Pour avancer réellement, et accéder au statut de démocratie impeccable, dont il se flatte, le Sénégal devrait cesser de se comparer à son environnement francophone, pour se mesurer aux démocraties anglophones, lusophones du continent… Comme, par exemple, le Cap-Vert voisin.
Pour désamorcer la crise politique grave dans laquelle semblait s’enfoncer le Sénégal, il a suffi d’un arrêt, rendu par le Conseil constitutionnel, ce jeudi 15 février. Dire qu’il a encore fallu toutes ces manifestations et leur cortège de nouveaux morts… Pourquoi donc les Sénégalais ne misaient-ils pas simplement sur cette juridiction, pour invalider le report de l’élection présidentielle, voulu par l’Assemblée nationale et entériné par le président Macky Sall ?
Peut-être n’ont-ils pas, en leurs institutions, la confiance qu’ils proclament, en dépit de la fierté qu’ils affichent, quant à l’avance démocratique du Sénégal. Ou alors, les juges du Conseil constitutionnel ne leur inspiraient pas toujours ce courage qui les grandit tant, aujourd’hui. Cette instance, la plus haute du système judiciaire sénégalais, a joué son rôle, et c’est essentiel, en démocratie. Comme ce que Barack Obama qualifiait naguère d’institutions fortes. Les Sénégalais ont, là, une raison supplémentaire de faire confiance à leurs institutions. À condition, évidemment, que celles-ci soient crédibles, courageuses et d’une certaine probité, en inspirant le respect aux citoyens.
N’est-il pas rassurant que le président Macky Sall se soit engagé à suivre le Conseil constitutionnel ?
C’est là toute la différence entre le Sénégal et certains autres pays francophones d’Afrique où, même lorsque des juges courageux jugent au regard des textes, certains dirigeants ignorent leurs décisions. Sans compter toutes ces nations où la justice, y compris dans ses instances suprêmes, est dans un rapport de totale servilité, par rapport au pouvoir. C’est, du reste, ce que redoutaient, jusqu’à ce 15 février, certains Sénégalais.
À de minimes exceptions près, les États africains anglophones et lusophones respectent davantage que les francophones les décisions de leurs juridictions suprêmes.
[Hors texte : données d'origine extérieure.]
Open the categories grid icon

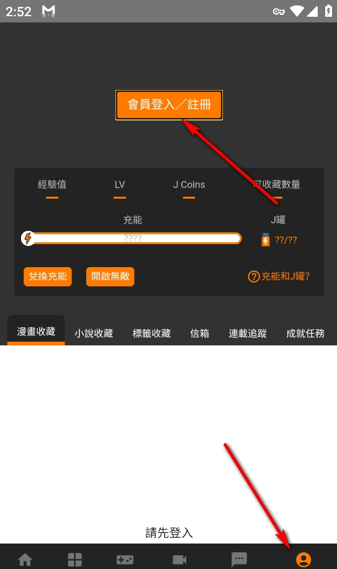pyautogui.click(x=74, y=559)
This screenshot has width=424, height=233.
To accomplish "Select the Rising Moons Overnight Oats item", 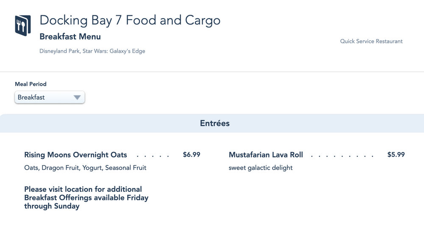I will [x=75, y=155].
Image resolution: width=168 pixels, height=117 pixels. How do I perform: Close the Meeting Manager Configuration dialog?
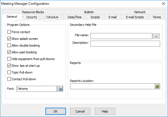pos(164,4)
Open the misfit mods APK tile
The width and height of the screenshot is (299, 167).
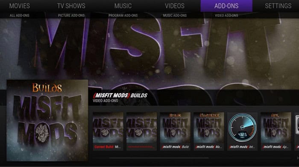point(276,131)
Leurs dirigeants défient moins la Constitution et les institutions. Même si, au Bénin, au Niger, notamment, des femmes, présidentes de cours ou conseils constitutionnels, se sont, ces trois dernières décennies, illustrées par leur courage.
Macky Sall semblait réussir sa sortie, jusqu’à ce que ce dernier épisode vienne tout compromettre. A-t-il encore quelque chance de redorer son blason ?
Cette invalidation, que d’aucuns perçoivent comme un désaveu pour lui, Macky Sall lui-même l’admet comme relevant des « mécanismes juridictionnels normaux de la démocratie et de l’État de droit, tels que consacrés par la Constitution sénégalaise ». Ses supporters déploreront que cette parenthèse ait altéré le bel effet qu’avait eu sur l’opinion l’annonce de sa non-candidature. Mais en politique, on peut, jusqu’au bout, surprendre agréablement. D’autant que la belle image de la démocratie sénégalaise, ne l’oublions pas, tient davantage à la façon dont les chefs d’État tirent leur révérence qu’à ce qu’ils font durant leurs mandats. Senghor, Diouf, Wade…
Pourquoi pas Macky Sall, même si cette crise a été, pour beaucoup, l’occasion d’exprimer l’immense rancœur qu’ils nourrissent son égard. Ceux qui ne l’aiment pas ne l’aiment vraiment pas ! Certains avaient perçu les poursuites contre Karim Wade, au début de son premier mandat, comme un règlement de comptes, pour les abus et vexations subis du temps où il présidait l’Assemblée nationale et voulait voir l’héritier s’expliquer sur la surabondance de chantiers, les soupçons de corruption.
Au regard de la rancœur exhumée ces derniers jours, l’on peut craindre que l’arrivée au pouvoir, demain, d’autres sensibilités pourrait donner lieu à des règlements de comptes d’une rare brutalité.
Certains y voient une explication à la décision de différer les élections, prise par un chef d’État qui serait soucieux de s’assurer d’avoir un successeur moins vindicatif.
Peut-être que pour accéder au statut de démocratie impeccable dont ils se flattent, les Sénégalais devraient fournir encore beaucoup d’efforts. Et que, pour avancer réellement, le Sénégal devrait cesser de se comparer à son environnement francophone, pour se mesurer aux démocraties du continent, anglophones, lusophones… Comme, par exemple, l’archipel du Cap-Vert, à moins d’un millier de kilomètres, aux larges de Dakar.